◆ **PROMPT**
Going through the records that follow, please count the lines with "toolbar" in them and give only the count.

[Opening AVAILABLE DATA section]

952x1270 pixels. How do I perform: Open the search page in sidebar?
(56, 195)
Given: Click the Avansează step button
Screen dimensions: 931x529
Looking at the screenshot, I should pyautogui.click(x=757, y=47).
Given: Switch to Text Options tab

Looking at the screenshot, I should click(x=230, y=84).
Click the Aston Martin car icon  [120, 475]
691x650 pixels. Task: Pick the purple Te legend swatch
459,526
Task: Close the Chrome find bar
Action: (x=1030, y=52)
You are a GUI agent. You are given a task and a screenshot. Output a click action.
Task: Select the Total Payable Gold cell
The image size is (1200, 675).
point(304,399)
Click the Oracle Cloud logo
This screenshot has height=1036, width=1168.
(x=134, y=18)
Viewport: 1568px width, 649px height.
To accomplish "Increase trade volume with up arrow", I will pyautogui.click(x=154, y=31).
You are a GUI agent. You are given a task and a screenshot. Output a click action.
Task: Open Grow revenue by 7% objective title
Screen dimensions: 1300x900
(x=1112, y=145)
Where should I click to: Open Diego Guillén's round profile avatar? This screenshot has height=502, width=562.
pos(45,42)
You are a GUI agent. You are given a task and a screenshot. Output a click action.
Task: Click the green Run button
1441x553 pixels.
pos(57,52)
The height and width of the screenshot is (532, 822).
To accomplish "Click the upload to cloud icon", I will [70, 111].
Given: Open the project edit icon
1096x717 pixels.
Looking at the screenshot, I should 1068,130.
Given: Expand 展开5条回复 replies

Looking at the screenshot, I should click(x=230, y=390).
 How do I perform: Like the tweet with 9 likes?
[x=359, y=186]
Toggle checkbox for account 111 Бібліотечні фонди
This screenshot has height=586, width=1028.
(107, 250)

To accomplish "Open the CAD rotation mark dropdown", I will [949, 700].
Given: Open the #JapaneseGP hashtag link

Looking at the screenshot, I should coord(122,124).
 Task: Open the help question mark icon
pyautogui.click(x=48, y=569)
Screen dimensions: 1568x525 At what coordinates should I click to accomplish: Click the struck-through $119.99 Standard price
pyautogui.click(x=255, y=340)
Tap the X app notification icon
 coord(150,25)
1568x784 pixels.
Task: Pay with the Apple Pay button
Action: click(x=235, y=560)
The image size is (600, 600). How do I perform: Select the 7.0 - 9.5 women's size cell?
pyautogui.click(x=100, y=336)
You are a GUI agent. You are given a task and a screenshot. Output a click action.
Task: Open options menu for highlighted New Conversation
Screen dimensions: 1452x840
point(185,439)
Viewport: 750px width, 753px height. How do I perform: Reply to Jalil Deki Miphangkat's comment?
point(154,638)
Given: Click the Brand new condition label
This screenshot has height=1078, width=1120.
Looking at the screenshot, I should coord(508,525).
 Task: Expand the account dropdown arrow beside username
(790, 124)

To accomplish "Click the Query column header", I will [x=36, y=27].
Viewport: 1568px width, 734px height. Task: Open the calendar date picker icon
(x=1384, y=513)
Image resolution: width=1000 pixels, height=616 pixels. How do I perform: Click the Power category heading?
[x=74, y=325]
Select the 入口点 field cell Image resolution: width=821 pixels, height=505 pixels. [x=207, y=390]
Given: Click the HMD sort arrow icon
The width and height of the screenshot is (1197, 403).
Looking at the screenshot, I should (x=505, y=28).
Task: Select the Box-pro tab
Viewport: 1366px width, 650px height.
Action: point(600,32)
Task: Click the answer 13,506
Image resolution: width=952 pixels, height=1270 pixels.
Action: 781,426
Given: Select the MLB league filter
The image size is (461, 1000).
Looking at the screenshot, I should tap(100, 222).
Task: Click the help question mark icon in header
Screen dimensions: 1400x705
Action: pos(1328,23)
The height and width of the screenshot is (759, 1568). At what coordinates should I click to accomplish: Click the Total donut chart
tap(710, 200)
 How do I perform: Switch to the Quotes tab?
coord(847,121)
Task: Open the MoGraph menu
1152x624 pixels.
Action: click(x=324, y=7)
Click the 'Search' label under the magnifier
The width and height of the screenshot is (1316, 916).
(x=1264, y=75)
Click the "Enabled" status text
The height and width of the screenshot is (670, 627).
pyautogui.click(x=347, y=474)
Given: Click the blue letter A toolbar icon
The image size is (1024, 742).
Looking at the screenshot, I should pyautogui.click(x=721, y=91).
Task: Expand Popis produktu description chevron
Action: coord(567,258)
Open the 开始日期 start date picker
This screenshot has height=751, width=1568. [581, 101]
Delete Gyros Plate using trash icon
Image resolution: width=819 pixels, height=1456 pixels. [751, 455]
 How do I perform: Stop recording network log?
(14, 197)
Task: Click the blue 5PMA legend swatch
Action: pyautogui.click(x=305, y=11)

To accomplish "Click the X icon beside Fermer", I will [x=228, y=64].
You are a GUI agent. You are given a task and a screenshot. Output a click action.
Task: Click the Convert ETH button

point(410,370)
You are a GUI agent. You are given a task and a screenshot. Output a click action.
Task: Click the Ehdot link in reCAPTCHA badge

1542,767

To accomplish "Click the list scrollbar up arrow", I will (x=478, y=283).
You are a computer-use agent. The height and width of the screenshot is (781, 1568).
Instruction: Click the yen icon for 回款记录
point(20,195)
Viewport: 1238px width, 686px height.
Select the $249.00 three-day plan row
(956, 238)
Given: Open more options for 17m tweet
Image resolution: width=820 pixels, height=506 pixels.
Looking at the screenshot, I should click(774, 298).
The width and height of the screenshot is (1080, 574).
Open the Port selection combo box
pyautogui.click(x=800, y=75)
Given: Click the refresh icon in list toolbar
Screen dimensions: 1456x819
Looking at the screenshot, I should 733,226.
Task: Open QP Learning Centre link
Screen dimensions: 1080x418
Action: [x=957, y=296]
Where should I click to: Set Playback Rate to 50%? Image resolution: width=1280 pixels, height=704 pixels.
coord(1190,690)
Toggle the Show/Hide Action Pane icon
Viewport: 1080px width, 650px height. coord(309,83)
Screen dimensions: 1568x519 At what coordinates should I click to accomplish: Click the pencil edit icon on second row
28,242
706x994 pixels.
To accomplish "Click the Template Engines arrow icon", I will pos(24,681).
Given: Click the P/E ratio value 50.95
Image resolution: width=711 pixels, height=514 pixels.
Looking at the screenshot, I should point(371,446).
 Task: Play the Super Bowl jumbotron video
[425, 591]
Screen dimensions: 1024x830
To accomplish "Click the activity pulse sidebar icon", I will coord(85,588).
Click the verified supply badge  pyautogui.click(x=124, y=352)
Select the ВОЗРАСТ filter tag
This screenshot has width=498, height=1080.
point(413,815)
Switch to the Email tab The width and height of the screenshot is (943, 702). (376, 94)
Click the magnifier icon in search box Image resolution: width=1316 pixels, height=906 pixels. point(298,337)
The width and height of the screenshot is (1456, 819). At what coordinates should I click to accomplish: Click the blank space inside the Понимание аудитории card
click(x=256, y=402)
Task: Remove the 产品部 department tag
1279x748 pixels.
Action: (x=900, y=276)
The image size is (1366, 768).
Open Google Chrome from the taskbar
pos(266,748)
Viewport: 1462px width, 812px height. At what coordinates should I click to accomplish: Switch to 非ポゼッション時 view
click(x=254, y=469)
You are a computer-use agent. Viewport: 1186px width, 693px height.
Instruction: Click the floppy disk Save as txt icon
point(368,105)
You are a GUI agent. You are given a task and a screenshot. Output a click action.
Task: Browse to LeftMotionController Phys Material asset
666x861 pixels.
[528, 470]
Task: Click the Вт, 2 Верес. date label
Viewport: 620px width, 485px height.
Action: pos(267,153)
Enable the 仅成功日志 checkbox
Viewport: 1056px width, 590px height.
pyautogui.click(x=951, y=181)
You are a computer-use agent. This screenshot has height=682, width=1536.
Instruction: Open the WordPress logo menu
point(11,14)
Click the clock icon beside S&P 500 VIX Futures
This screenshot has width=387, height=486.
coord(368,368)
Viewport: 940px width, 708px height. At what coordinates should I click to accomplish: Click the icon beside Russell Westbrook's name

[Closing AVAILABLE DATA section]

◆ **YOUR RESPONSE**
2